• Requirement
For every entry that follows, return the words exactly and omit any picture.

• Given data
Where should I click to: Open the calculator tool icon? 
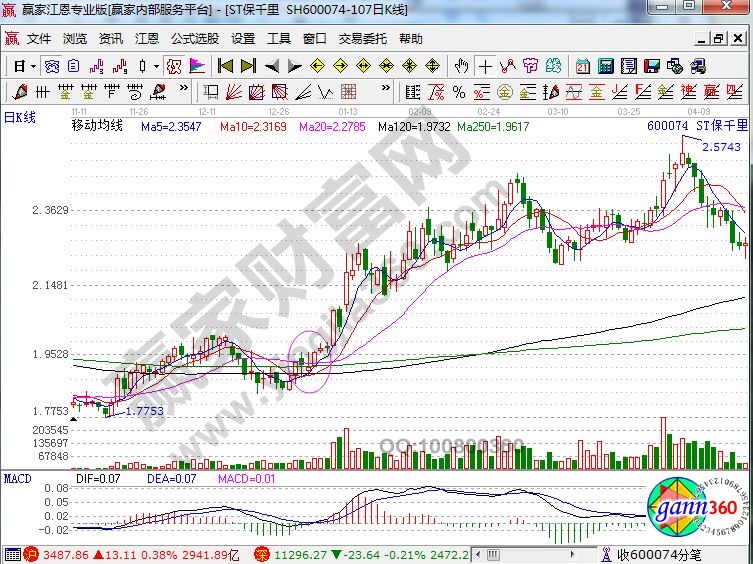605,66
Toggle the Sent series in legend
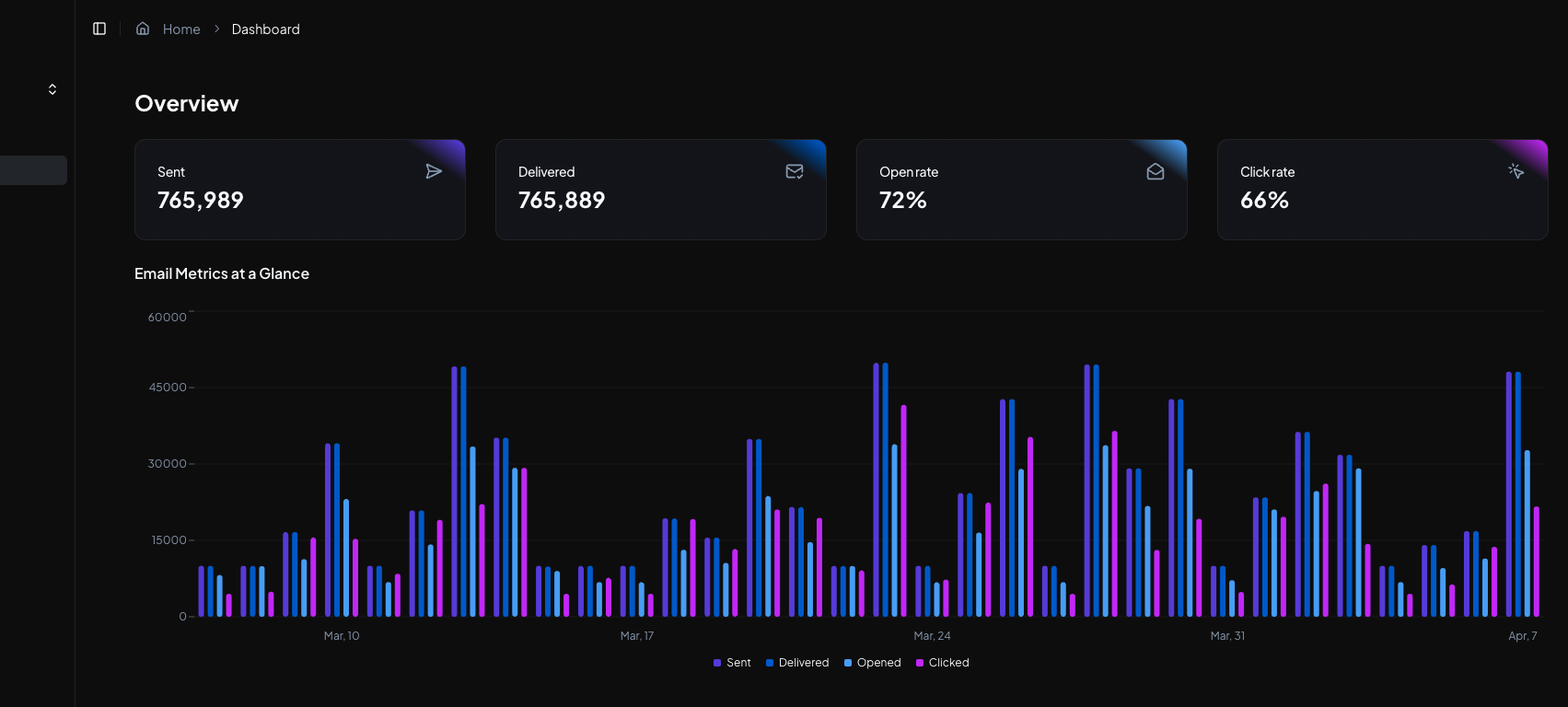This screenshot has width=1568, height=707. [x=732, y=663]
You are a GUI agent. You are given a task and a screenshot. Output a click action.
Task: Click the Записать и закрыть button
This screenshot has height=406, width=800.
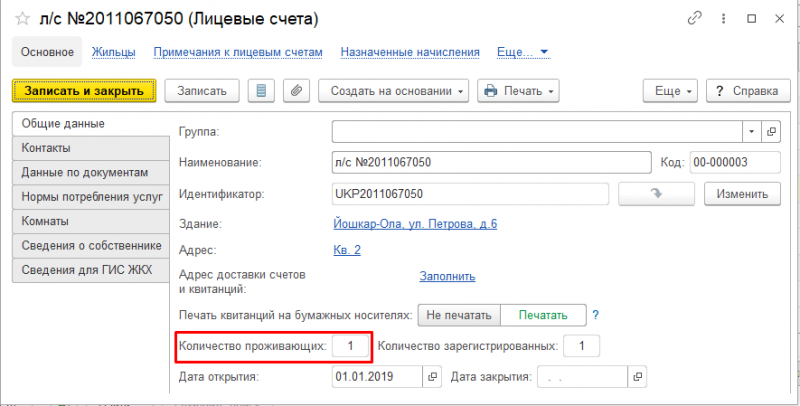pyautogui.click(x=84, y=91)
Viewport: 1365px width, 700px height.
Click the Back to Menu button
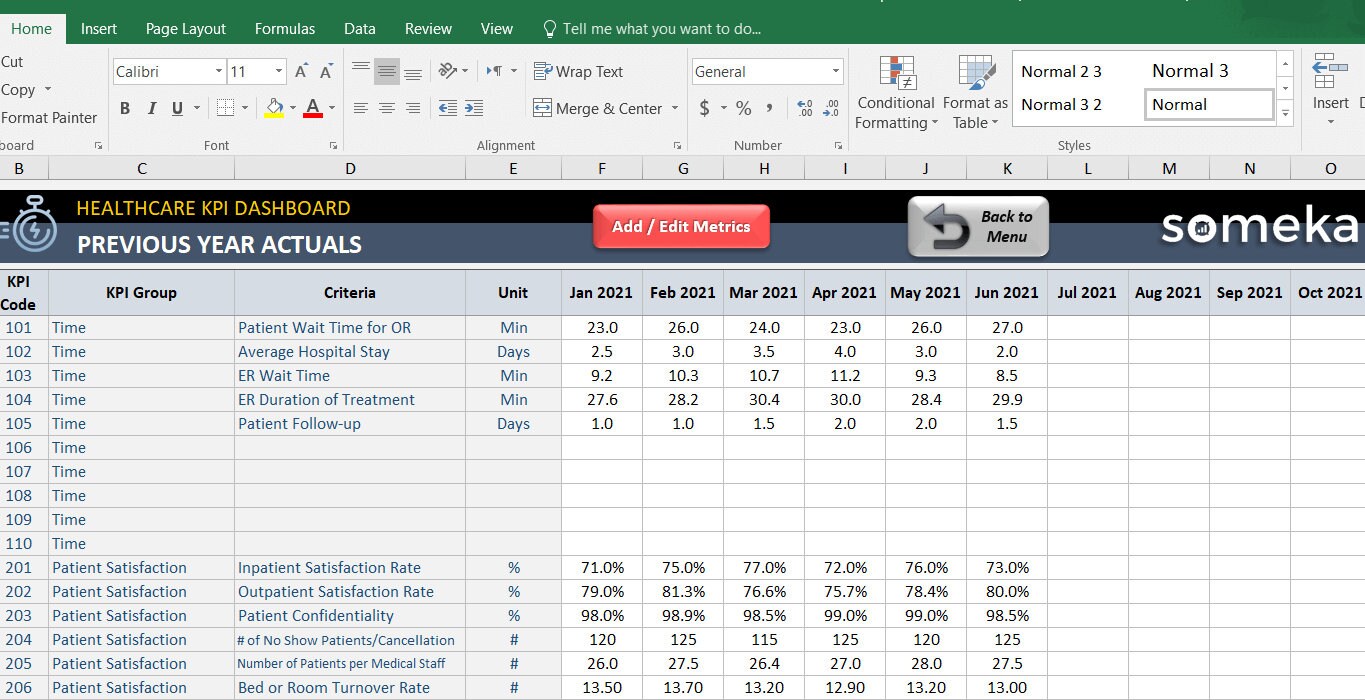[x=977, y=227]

• Response for this exercise
Where should I click to: Open the calculator tool icon? 
605,66
Toggle the Sent series in legend
This screenshot has width=1568, height=707. [x=732, y=663]
You are a GUI agent. You are given a task and a screenshot. Output a click action.
Task: Click the Записать и закрыть button
This screenshot has height=406, width=800.
pyautogui.click(x=84, y=91)
Viewport: 1365px width, 700px height.
Click the Back to Menu button
[x=977, y=227]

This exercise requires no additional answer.